You want to compute ∫∫ f(x,y) d(μ×ν) for a function f of indefinite sign by switching the order of integration. What is the correct two-step procedure?
AApply Fubini directly — it always allows switching order as long as f is measurable
BApply Tonelli to f, then use the result to apply Fubini
CApply Tonelli to |f| to verify finiteness of the iterated integral, then apply Fubini to f
DApply Fubini to |f| to check absolute integrability, then apply Tonelli to f
The correct strategy is Tonelli first on |f|, then Fubini on f. Tonelli applies to non-negative functions without any integrability precondition — if the iterated integral of |f| is finite, then f is integrable over the product space, and Fubini applies. Option A is wrong because Fubini requires f to be integrable as a precondition — you cannot use it to establish integrability. Option B inverts the roles. Option D confuses the two theorems.
Question 2 Multiple Choice
Why can Tonelli's theorem be applied to a non-negative measurable function even when its integral equals +∞, whereas Fubini's theorem cannot?
ATonelli uses a different definition of the integral that avoids infinity entirely
BNon-negative functions have integrals valued in [0,∞], so iterated integrals are always well-defined — there is no risk of the indeterminate form ∞ − ∞
CTonelli's theorem only applies when the integral is finite; the statement about +∞ is a misstatement
DFubini can also handle +∞ integrals, so there is no real difference
The key is the sign constraint. For f ≥ 0, every integral is a non-negative extended real number in [0,∞]. Adding or comparing such values never produces the indeterminate form ∞ − ∞, so iterated integrals are always well-defined — even when they diverge. Functions of indefinite sign can produce ∞ − ∞ when integrated, which is why Fubini requires absolute integrability (∫|f| < ∞) as a precondition.
Question 3 True / False
Tonelli's theorem applies to any non-negative measurable function on a product measure space, even if its double integral is +∞.
TTrue
FFalse
Answer: True
This is exactly Tonelli's scope. For f ≥ 0, the iterated integrals and the double integral are all equal in [0,∞] — finite or infinite — with no integrability precondition. This is what makes Tonelli useful: it applies unconditionally to non-negative functions, allowing you to compute or check integrability by iteration.
Question 4 True / False
To check whether a function f (of indefinite sign) is integrable over a product space, you should apply Fubini's theorem to f directly.
TTrue
FFalse
Answer: False
Fubini's theorem requires you to *already know* f is integrable — it cannot be used to establish integrability. The correct approach is to apply Tonelli to |f| (which is non-negative and so Tonelli applies unconditionally). If the iterated integral of |f| is finite, then f is integrable, and you can then invoke Fubini. Attempting Fubini first without this check can produce invalid results when f is not actually integrable.
Question 5 Short Answer
Explain the 'chicken-and-egg' problem Tonelli solves, and describe the standard two-theorem strategy for computing double integrals of functions with indefinite sign.
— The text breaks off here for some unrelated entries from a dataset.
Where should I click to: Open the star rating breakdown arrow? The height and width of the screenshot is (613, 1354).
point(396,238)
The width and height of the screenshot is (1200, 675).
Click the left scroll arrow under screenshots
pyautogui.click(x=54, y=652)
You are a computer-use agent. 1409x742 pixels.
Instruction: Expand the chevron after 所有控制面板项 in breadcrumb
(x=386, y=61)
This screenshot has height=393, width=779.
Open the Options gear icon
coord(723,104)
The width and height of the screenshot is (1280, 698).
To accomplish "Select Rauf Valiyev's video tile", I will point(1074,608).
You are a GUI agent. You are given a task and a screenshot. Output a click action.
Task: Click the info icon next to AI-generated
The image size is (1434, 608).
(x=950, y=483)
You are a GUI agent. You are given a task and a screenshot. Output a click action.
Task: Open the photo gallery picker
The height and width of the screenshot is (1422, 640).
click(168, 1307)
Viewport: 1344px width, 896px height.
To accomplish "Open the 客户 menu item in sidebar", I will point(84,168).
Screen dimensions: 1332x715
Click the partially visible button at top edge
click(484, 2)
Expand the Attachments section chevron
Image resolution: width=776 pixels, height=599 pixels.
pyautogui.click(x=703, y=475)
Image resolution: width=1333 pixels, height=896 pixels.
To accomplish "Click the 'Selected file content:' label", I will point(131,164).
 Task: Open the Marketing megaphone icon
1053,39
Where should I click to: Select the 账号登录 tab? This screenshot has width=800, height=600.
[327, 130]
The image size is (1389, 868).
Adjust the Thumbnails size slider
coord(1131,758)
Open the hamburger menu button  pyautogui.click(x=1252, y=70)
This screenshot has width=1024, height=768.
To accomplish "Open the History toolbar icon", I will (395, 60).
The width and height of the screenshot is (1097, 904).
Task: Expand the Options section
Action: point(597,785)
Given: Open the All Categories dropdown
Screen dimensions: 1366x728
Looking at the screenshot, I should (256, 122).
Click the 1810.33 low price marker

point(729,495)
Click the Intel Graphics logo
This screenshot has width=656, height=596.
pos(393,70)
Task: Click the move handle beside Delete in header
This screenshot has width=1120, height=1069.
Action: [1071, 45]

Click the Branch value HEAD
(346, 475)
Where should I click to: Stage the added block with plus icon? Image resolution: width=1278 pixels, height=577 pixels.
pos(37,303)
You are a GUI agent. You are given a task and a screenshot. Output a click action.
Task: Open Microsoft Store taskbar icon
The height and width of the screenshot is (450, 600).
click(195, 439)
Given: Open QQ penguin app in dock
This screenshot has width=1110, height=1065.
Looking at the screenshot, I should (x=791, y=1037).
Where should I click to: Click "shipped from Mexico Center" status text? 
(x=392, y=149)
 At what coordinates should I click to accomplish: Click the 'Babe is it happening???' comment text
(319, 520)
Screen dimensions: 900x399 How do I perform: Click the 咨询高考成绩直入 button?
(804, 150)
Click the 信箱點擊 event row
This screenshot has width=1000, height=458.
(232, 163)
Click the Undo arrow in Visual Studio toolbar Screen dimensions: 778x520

Think about your answer, then reveal below.
Model answer: Fubini's theorem lets you switch integration order, but only if you already know the function is integrable. Yet computing the double integral to check integrability seems to require switching the integration order — a circularity. Tonelli breaks this by handling non-negative functions with no precondition: apply Tonelli to |f| to compute the iterated integral; if it is finite, |f| is integrable over the product space. This licenses applying Fubini to f itself for the actual computation.
The two-theorem strategy — Tonelli on |f| to establish integrability, Fubini on f to compute — is one of the most repeated proof patterns in measure theory. Without Tonelli, there would be no principled way to verify the precondition that Fubini requires, making double integrals of indefinite-sign functions difficult to handle rigorously.